+++ Aangeleverd fragment +++

Bij toepassing van deze regels wordt als volgt gemeten:

2.1 de bouwhoogte van een bouwwerk:

vanaf het peil tot aan het hoogste punt van een gebouw of van een overig bouwwerk, met uitzondering van ondergeschikte bouwonderdelen, zoals schoorstenen, antennes, en naar de aard daarmee gelijk te stellen bouwonderdelen;

2.2 de goothoogte van een bouwwerk:

vanaf het peil tot aan de bovenkant van de goot, c.q. de druiplijn, het boeibord, of een daarmee gelijk te stellen constructiedeel;

2.3 de inhoud van een bouwwerk:

tussen de onderzijde van de begane grondvloer, de buitenzijde van de gevels (en/of het hart van de scheidingsmuren) en de buitenzijde van daken en dakkapellen;

2.4 de oppervlakte van een bouwwerk:

tussen de buitenwerkse gevelvlakken en/of het hart van de scheidingsmuren, neerwaarts geprojecteerd op het gemiddelde niveau van het afgewerkte bouwterrein ter plaatse van het bouwwerk;

2.5 plaatsing van gebouwen:

voor zover in de regels is bepaald dat voor gebouwen een afstand tot (de as van) de weg moet worden aangehouden dan wel gebouwd dient te worden binnen een bouwvlak is dit niet van toepassing op overschrijding van deze afstand tot maximaal 1,50 m door balkons, bordessen, schoorstenen en dergelijke onderdelen van gebouwen.

Hoofdstuk 2 Bestemmingsregels

Artikel 3 Bedrijf

3.1 Bestemmingsomschrijving

De voor Bedrijf aangewezen gronden zijn bestemd voor:

  • a. bedrijven ter plaatse van de volgende aanduidingen:
    Aanduiding   Bedrijf  
    (sb-tra)   transportbedrijf  
  • b. water en waterhuishoudkundige voorzieningen;

met de daarbij behorende:

  • c. gebouwen;
  • d. bouwwerken, geen gebouwen zijnde;
  • e. tuinen en erven;
  • f. parkeer- en groenvoorzieningen.
3.2 Bouwregels
3.2.1 Gebouwen

Voor gebouwen geldt de volgende regel:

  • a. gebouwen dienen binnen een bouwvlak te worden gebouwd.

3.2.2 Bedrijfsgebouwen

Voor bedrijfsgebouwen gelden de volgende regels:

  • b. de gezamenlijke oppervlakte van bedrijfsgebouwen bedraagt maximaal 220 m2;
  • c. de goothoogte bedraagt maximaal 4,5 m;
  • d. de bouwhoogte bedraagt maximaal 8 m;
  • e. de bouwhoogte van een kelder bedraagt maximaal 3 m.

+++ Aangeleverd materiaal +++

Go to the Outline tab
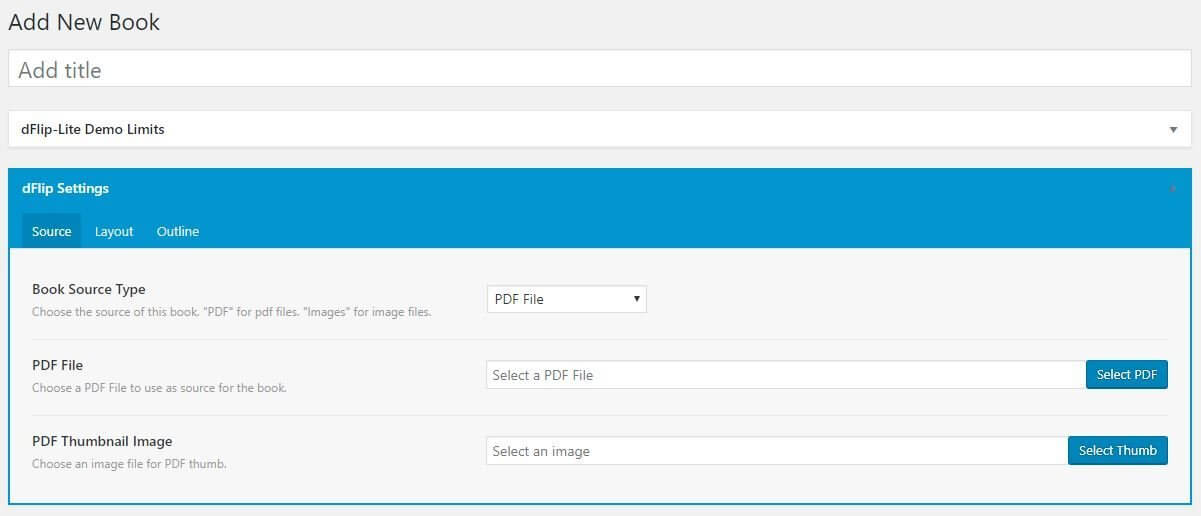 tap(178, 231)
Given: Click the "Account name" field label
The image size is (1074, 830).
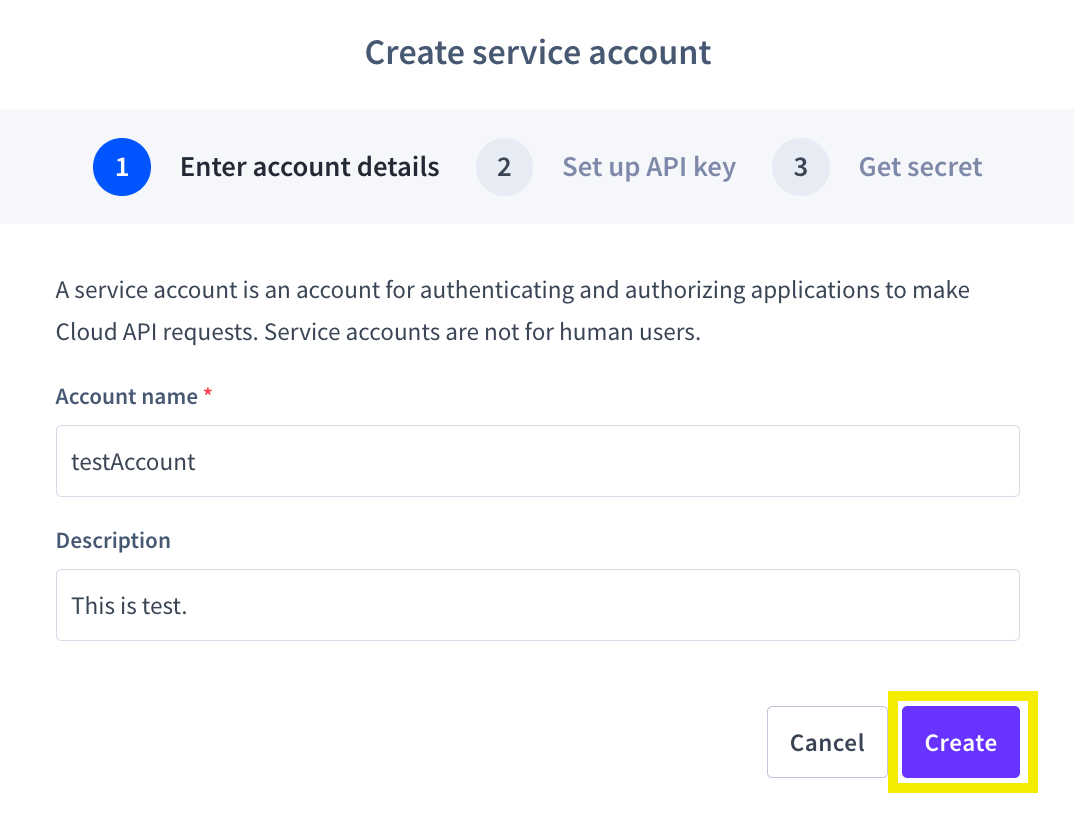Looking at the screenshot, I should click(127, 397).
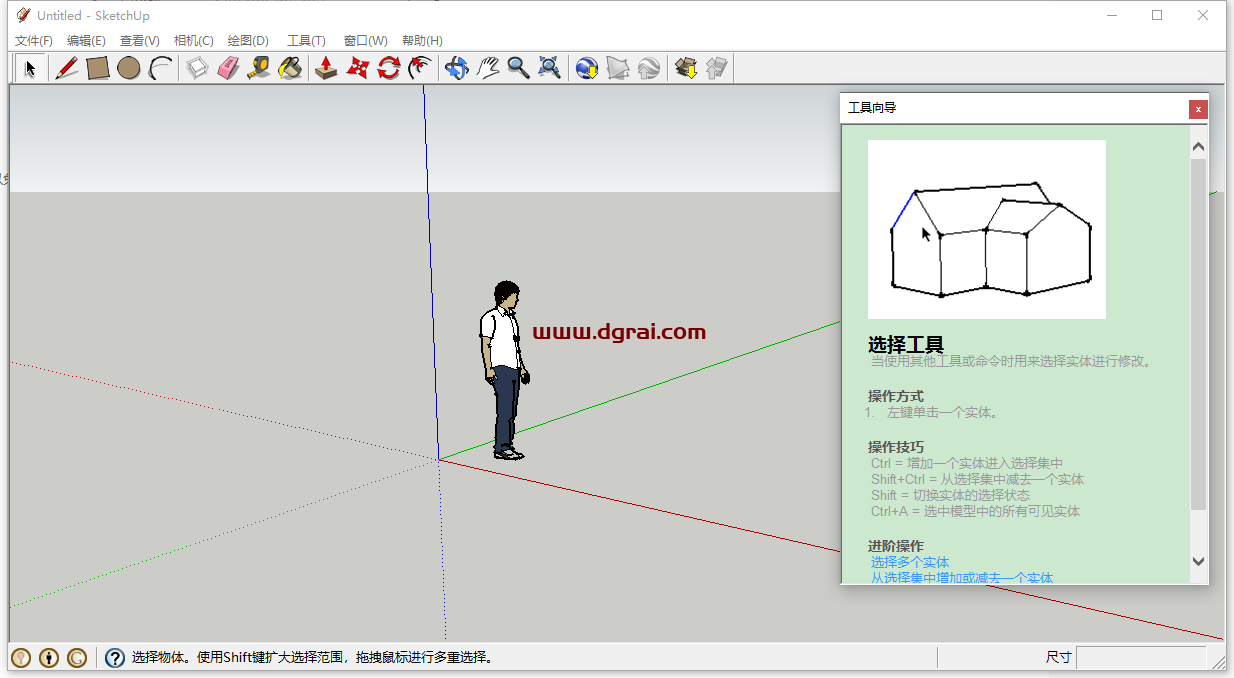Open the 相机 menu
Screen dimensions: 1234x678
pos(194,40)
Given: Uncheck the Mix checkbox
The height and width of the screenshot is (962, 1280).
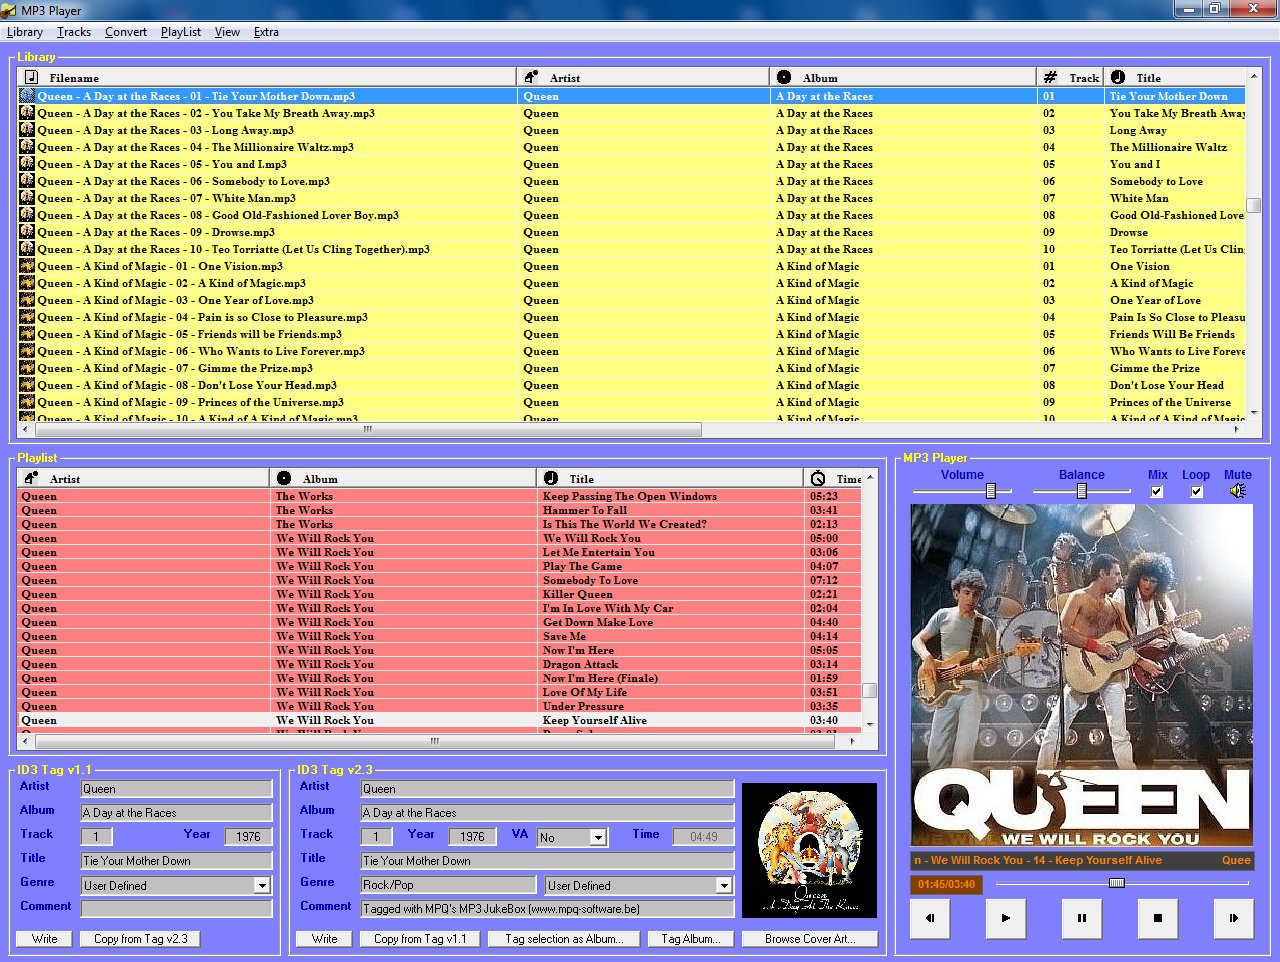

+++

Opdrachtomschrijving
a – Wat zeggen de planregels over het volgende?
(i) Welke maximale goothoogte geldt voor bedrijfsgebouwen?
(ii) Tot hoeveel meter mogen balkons, bordessen en schoorstenen de voorgeschreven afstand overschrijden?
(iii) Welke aanduiding hoort bij een transportbedrijf?
b – Hoe luidt deze zin uit de planregels in het Engels: "de bouwhoogte van een kelder bedraagt maximaal 3 m."
c – Ga verder met de planregels na de laatste bepaling, die over de bouwhoogte van een kelder.
De vermeldingen staan volledig los van de planregels.

Antwoordenlijst
a –
(i) Maximaal 4,5 m.
(ii) Tot maximaal 1,50 m.
(iii) (sb-tra).

b – The building height of a basement is a maximum of 3 m.

c –
3.2.3 Bouwwerken, geen gebouwen zijnde

Voor bouwwerken, geen gebouwen zijnde gelden de volgende regels:

  • a. de gezamenlijke oppervlakte van een overkapping ten behoeve van zonnepanelen bedraagt maximaal 1.100 m² met een bouwhoogte van maximaal 2,5 m;
  • b. de bouwhoogte van erf- en terreinafscheidingen bedraagt maximaal 2,5 m.
3.3 Afwijken van de bouwregels
3.3.1 Vergroten goothoogte bedrijfsgebouwen

Het bevoegd gezag kan met een omgevingsvergunning afwijken van het bepaalde in lid 3.2.2 voor het vergroten van de goothoogte van bedrijfsgebouwen tot maximaal 6,5 m, met inachtneming van de volgende voorwaarden:

  • a. er mag geen onevenredige aantasting plaatsvinden van:
    • 1. de gebruiksmogelijkheden van aangrenzende gronden;
    • 2. het straat- en/of bebouwingsbeeld;
    • 3. de verkeersveiligheid;
    • 4. de woonsituatie.
3.3.2 Vergroten van oppervlakte bouwwerken, geen gebouwen zijnde

Het bevoegd gezag kan met een omgevingsvergunning afwijken van het bepaalde in lid 3.2.3 voor het toestaan van bouwwerken, geen gebouwen zijnde tot max. 50m², met inachtneming van de volgende voorwaarden:

  • a. er mag geen onevenredige aantasting plaatsvinden van:
    • 1. de gebruiksmogelijkheden van aangrenzende gronden;
    • 2. het straat- en/of bebouwingsbeeld;
    • 3. de verkeersveiligheid;
    • 4. de woonsituatie.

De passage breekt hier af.